Given request A:
Answer the following from the poker patent claims:
(i) How are the private hands dealt to the players?
(ii) What does claim 3 require in order to participate in play?
(iii) According to claim 8, what is the predetermined number of cards?
Given request B: Reproduce verbatim the passage of the poker patent claims that begins at the words "2. The method" and stops after the words "participate in play.".
Given request C: Identify by number every claim in the poker patent claims that mentions the accumulated wagers.

Excerpted passage:
* START *
1. A method of playing poker, comprising the steps of: Dealing a predetermined number of cards (a hand) to at least three players face-down (private hands), and an additional hand comprised of the same number, face-up for public play wherein play requires exchanging at least one card from the hand held to the public hand with such an exchange requiring that the public hand be of a higher poker value (rank and support) after the exchange and wherein two winners are determined, the first by comparing each private hand using poker rank as the criterion for determining the winner, and the second to be the person responsible for the final improvement of the public hand. One player may win both hands.

2. The method of claim 1 further requiring that to make an exchange with public hand requires a wager, or an increase to the current wager and further requiring that in order to make such a wager, or an increase to the current wager, such an exchange needs to be made.

3. The method of claim 2 further requiring an initial bet, or ante, to participate in play.

4. The method of claim 2 wherein the final accumulated wagers are divided between the winners of the private and public hands, the same player may be entitled to claim both.

5. The method of claim 3 wherein the final accumulated wagers are divided between the winners of the private and public hands, the same player may be entitled to claim both.

6. The method of claim 4 wherein the dealer receives a percentage of the accumulated wagers for his services.

7. The method of claim 5 wherein the dealer receives a percentage of the accumulated wagers for his services.

8. The method of claim 1 wherein said predetermined number of cards is 5.

9. The method of claim 8 further requiring that to make an exchange with public hand requires a wager, or an increase to the current wager and further requiring that in order to make such a wager, or an increase to the current wager, such an exchange needs to be made.
* END *
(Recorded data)
* START *
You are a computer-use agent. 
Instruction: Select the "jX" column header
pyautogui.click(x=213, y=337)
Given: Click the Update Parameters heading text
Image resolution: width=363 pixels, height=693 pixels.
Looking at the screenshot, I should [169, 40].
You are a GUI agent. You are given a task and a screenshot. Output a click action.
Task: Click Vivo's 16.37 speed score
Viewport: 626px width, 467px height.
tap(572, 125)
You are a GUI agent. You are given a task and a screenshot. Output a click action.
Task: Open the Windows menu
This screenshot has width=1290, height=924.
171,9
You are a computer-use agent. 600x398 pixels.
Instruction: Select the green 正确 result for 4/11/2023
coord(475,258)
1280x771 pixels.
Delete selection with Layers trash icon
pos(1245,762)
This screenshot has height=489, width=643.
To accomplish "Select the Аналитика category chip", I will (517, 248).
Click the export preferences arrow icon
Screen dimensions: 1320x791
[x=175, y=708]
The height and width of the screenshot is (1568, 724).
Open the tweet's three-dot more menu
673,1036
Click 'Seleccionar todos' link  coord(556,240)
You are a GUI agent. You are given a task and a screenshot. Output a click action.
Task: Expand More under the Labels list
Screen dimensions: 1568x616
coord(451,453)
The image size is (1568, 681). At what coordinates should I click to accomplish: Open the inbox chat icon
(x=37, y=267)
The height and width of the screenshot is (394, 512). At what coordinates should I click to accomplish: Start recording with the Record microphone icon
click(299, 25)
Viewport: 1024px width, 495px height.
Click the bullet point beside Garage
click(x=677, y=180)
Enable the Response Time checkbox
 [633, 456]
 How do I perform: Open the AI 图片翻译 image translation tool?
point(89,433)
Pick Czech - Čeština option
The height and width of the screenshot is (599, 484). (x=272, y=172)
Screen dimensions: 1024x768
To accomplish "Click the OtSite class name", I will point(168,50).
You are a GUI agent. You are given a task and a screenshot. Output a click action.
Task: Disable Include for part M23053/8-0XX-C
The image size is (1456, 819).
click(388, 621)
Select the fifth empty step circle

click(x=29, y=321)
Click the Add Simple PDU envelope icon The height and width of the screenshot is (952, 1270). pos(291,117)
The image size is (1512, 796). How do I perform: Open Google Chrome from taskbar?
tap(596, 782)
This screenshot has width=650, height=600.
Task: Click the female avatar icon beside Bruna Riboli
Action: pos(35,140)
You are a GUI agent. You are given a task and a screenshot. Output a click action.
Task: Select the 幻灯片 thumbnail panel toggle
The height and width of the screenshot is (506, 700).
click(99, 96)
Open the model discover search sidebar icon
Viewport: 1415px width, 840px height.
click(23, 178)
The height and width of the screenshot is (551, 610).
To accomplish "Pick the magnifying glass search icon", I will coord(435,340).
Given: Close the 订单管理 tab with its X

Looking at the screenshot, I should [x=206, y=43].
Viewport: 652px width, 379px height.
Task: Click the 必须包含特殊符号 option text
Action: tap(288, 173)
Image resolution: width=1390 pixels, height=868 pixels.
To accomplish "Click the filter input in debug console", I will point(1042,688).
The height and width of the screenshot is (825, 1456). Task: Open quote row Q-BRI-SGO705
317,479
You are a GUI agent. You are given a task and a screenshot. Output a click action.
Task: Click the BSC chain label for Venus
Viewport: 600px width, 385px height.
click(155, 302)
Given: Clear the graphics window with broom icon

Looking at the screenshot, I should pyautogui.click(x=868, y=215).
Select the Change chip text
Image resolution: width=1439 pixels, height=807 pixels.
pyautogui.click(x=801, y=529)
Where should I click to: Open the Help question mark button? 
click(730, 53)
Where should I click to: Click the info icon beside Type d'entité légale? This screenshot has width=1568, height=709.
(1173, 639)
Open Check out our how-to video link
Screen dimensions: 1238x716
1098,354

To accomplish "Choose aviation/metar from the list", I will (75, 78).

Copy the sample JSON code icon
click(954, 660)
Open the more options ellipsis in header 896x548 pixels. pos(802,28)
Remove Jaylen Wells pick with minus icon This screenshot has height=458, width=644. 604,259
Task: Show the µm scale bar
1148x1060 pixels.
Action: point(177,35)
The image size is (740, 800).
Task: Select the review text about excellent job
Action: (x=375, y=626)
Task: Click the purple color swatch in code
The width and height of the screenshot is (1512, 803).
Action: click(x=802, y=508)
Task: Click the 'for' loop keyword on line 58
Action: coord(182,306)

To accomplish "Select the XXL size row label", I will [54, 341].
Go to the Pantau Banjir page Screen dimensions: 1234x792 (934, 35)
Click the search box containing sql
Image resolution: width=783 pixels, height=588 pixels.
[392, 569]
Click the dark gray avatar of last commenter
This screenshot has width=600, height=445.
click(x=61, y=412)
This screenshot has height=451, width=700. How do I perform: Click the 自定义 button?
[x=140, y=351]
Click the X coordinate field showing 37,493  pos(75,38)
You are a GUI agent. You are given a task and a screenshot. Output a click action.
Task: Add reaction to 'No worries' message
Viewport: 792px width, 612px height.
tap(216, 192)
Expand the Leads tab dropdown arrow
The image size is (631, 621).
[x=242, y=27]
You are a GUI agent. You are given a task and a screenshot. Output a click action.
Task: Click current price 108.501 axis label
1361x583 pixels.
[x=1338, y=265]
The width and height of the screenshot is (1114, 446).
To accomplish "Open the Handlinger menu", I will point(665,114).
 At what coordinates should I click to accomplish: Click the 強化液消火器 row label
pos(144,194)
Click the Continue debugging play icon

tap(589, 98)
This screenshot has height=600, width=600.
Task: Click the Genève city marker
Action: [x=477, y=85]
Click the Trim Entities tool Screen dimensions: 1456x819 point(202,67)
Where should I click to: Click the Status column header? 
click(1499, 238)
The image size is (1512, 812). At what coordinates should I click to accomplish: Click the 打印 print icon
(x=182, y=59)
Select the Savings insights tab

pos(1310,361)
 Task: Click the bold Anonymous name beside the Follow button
* END *
Written reply A:
(i) Face-down.
(ii) An initial bet, or ante.
(iii) 5.

Written reply B:
2. The method of claim 1 further requiring that to make an exchange with public hand requires a wager, or an increase to the current wager and further requiring that in order to make such a wager, or an increase to the current wager, such an exchange needs to be made.

3. The method of claim 2 further requiring an initial bet, or ante, to participate in play.

Written reply C: Claims 4, 5, 6, and 7.